WORK TO BE COMPLETED. Return the following from the records below: each line, word for word, starting with the line that contains "This screenshot has width=803, height=508." and going on through the line that contains "Open the Copi…", with nothing outside that range.
========
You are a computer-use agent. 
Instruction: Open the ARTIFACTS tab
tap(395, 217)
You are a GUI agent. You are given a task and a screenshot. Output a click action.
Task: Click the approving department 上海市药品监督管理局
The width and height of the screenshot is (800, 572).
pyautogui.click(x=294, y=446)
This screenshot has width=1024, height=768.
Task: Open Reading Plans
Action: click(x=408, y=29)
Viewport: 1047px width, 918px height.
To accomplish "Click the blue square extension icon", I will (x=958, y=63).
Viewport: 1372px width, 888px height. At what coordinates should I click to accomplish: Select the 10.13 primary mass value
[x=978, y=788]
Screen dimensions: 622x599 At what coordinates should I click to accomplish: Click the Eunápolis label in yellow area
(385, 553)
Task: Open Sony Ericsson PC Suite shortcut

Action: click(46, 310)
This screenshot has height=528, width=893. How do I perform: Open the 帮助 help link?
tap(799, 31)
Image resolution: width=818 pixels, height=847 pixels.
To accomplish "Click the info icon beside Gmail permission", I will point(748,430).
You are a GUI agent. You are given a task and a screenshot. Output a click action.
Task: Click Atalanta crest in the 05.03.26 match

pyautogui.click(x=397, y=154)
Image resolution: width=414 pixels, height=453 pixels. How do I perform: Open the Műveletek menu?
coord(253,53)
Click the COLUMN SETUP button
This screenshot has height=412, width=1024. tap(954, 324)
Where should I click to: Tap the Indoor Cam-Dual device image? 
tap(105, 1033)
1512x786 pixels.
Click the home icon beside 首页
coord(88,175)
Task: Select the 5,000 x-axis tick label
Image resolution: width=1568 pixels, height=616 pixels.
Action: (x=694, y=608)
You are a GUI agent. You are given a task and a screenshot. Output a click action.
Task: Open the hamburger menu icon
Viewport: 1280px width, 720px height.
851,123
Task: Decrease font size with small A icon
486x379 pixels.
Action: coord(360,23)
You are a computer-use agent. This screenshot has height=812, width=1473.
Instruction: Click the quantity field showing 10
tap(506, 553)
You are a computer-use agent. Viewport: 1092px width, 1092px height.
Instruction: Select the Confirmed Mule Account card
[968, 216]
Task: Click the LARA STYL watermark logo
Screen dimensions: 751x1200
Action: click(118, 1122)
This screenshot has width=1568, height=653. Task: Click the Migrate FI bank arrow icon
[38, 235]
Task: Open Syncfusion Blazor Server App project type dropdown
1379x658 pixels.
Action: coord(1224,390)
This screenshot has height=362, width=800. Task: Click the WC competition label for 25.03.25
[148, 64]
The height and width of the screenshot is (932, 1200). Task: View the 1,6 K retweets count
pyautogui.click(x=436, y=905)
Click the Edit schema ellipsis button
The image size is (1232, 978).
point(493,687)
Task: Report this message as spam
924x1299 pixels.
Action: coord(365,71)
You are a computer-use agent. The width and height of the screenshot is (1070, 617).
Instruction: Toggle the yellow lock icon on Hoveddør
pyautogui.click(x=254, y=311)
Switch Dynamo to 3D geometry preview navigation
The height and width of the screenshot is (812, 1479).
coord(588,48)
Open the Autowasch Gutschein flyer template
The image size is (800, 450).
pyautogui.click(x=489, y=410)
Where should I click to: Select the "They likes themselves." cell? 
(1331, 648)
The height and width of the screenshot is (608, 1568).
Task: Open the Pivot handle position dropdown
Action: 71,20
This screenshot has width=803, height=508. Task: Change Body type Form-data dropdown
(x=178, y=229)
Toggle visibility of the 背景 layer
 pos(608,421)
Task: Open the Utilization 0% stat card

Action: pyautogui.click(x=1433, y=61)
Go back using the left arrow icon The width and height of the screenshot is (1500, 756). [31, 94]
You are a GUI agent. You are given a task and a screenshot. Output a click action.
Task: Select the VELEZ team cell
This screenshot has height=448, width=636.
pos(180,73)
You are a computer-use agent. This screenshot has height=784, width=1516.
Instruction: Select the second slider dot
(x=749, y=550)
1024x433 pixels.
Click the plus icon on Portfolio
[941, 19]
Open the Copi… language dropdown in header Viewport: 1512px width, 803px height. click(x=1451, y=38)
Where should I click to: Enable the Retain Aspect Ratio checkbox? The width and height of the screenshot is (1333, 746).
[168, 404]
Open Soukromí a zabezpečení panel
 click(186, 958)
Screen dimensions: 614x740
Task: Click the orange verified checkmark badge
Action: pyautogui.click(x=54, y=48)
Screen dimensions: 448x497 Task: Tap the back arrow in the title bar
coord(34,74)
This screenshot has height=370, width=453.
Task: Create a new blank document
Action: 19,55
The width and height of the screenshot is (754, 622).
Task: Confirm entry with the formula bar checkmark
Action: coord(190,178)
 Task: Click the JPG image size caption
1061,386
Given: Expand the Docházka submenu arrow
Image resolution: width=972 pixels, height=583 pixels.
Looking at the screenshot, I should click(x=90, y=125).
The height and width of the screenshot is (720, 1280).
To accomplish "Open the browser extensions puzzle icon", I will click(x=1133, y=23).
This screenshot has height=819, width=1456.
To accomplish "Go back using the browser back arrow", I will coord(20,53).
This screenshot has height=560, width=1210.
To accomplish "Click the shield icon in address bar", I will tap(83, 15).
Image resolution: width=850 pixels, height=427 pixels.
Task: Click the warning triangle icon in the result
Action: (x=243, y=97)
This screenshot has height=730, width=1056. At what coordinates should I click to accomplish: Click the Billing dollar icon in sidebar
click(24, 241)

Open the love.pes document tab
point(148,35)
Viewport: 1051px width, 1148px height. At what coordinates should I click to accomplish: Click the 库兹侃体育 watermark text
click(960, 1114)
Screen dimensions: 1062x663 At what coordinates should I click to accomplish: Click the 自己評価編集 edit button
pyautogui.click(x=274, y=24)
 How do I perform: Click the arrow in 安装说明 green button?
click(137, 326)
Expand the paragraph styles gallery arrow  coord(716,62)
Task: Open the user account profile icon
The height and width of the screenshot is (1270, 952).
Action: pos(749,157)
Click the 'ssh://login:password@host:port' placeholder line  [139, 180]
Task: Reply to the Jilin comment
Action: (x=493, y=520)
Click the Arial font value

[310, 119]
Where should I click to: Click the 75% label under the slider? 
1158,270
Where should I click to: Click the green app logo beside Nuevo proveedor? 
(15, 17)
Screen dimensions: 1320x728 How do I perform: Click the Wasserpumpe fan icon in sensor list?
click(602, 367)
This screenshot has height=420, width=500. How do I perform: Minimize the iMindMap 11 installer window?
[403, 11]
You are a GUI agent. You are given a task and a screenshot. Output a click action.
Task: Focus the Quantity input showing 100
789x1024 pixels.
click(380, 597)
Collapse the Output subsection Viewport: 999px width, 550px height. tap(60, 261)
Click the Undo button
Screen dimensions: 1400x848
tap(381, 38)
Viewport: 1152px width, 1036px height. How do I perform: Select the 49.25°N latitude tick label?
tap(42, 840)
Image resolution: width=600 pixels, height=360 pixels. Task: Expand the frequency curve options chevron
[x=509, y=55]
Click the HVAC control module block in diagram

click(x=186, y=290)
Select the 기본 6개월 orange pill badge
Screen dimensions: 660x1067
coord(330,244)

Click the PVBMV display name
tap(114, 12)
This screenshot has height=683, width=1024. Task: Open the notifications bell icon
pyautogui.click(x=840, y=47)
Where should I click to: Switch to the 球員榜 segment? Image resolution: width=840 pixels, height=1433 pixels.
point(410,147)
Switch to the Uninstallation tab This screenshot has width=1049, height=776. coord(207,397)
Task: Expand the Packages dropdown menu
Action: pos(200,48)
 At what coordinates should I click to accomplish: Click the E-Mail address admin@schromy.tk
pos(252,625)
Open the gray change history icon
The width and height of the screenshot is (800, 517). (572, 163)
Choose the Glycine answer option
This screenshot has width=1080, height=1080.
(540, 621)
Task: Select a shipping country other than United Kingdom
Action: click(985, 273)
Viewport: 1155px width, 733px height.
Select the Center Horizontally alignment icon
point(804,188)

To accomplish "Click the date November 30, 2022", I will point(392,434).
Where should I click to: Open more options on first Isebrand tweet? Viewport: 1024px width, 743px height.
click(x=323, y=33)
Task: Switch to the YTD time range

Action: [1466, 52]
========
EXPECTED ANSWER.
This screenshot has width=803, height=508. Task: Change Body type Form-data dropdown
(x=178, y=229)
Toggle visibility of the 背景 layer
 pos(608,421)
Task: Open the Utilization 0% stat card

Action: pyautogui.click(x=1433, y=61)
Go back using the left arrow icon The width and height of the screenshot is (1500, 756). [31, 94]
You are a GUI agent. You are given a task and a screenshot. Output a click action.
Task: Select the VELEZ team cell
This screenshot has height=448, width=636.
pos(180,73)
You are a computer-use agent. This screenshot has height=784, width=1516.
Instruction: Select the second slider dot
(x=749, y=550)
1024x433 pixels.
Click the plus icon on Portfolio
[941, 19]
Open the Copi… language dropdown in header Viewport: 1512px width, 803px height. click(x=1451, y=38)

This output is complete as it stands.